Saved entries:
────────────────

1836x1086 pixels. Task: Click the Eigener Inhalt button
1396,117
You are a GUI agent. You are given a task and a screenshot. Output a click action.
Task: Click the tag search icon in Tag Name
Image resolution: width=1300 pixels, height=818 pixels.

────────────────

Exercise brief: Repeat every record exactly as written, please.

Output of the task:
1836x1086 pixels. Task: Click the Eigener Inhalt button
1396,117
You are a GUI agent. You are given a task and a screenshot. Output a click action.
Task: Click the tag search icon in Tag Name
Image resolution: width=1300 pixels, height=818 pixels.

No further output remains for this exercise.